The hold of Zen

By Satarupa Bhattacharjya and Qi Xin ( China Daily ) Updated: 2016-10-08 07:29:22

The hold of Zen

Children learn kung fu in a school of the Taguo Education Group in Dengfeng, Henan. [Photo by Xiang Mingchao/China Daily]

'Keep going'

At its core, the order has 300 monks led by abbot Shi, whose office declined an interview request from the paper. He has been at the helm of Shaolin since 1999.

Young Chinese from different parts of the country are picked by the monastery through a test for the residential programs for kung fu and Buddhist studies. As the country's elite martial arts institution, Shaolin relies more on skills while screening students for the far fewer seats it has as compared with other kung fu schools, including the dozens in Henan.

The monastery encourages the masters and disciples to maintain a disciplined lifestyle that doesn't involve the consumption of alcohol or meat. Monks aren't allowed to marry either.

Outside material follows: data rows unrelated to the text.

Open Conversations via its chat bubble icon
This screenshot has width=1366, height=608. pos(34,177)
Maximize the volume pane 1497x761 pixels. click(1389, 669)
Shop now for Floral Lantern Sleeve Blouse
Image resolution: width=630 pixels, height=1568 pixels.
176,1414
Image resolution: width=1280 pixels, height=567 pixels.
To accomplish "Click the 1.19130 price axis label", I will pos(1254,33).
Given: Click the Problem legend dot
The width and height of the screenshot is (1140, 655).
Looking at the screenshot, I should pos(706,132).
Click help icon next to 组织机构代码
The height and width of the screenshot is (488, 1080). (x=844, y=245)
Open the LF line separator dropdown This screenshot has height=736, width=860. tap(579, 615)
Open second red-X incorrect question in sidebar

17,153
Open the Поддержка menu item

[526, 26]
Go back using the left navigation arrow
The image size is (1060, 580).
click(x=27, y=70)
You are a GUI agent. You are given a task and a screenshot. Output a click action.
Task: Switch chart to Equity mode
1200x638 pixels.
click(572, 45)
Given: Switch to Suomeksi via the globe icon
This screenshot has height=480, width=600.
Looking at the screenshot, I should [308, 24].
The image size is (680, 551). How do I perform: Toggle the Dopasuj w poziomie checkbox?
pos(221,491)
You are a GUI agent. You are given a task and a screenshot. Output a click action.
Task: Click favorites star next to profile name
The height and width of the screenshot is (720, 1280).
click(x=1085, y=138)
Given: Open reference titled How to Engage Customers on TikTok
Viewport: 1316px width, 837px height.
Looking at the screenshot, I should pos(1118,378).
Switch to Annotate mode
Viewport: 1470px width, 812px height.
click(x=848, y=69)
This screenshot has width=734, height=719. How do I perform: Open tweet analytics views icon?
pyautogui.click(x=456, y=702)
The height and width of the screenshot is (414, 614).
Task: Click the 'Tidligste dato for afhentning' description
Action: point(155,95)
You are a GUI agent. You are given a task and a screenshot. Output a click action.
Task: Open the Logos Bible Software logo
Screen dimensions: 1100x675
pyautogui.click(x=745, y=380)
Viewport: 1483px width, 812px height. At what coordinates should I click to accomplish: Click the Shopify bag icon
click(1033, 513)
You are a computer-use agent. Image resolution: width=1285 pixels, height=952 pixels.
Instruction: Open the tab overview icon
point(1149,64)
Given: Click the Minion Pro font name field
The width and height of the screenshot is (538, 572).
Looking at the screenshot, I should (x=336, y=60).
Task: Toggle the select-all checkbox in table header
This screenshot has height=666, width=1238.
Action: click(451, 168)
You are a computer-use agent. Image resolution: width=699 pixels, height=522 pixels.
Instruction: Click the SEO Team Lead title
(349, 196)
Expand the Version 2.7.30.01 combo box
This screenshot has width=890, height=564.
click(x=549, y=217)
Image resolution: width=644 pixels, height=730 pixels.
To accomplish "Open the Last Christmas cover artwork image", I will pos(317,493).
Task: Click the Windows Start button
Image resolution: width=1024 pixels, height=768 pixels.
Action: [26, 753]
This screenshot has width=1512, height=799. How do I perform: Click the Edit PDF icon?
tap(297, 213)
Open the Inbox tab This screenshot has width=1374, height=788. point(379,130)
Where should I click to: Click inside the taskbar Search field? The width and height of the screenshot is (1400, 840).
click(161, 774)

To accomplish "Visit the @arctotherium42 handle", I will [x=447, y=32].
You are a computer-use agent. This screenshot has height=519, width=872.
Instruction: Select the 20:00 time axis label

"It is our fate that has brought us here," says Shi Yanfeng, 27.

The monk came to Shaolin at age 15 from East China's Anhui province. Now as a teacher here, he sometimes goes abroad for the school's kung fu events.

Surrounding Shaolin, some 40 martial arts schools have thrived in Dengfeng in the past few decades, with the Tagou Education Group being one of the largest. Founded by kung fu master Liu Baoshan in 1978, it established its first school within 1,000 meters of Shaolin and today has six across the city.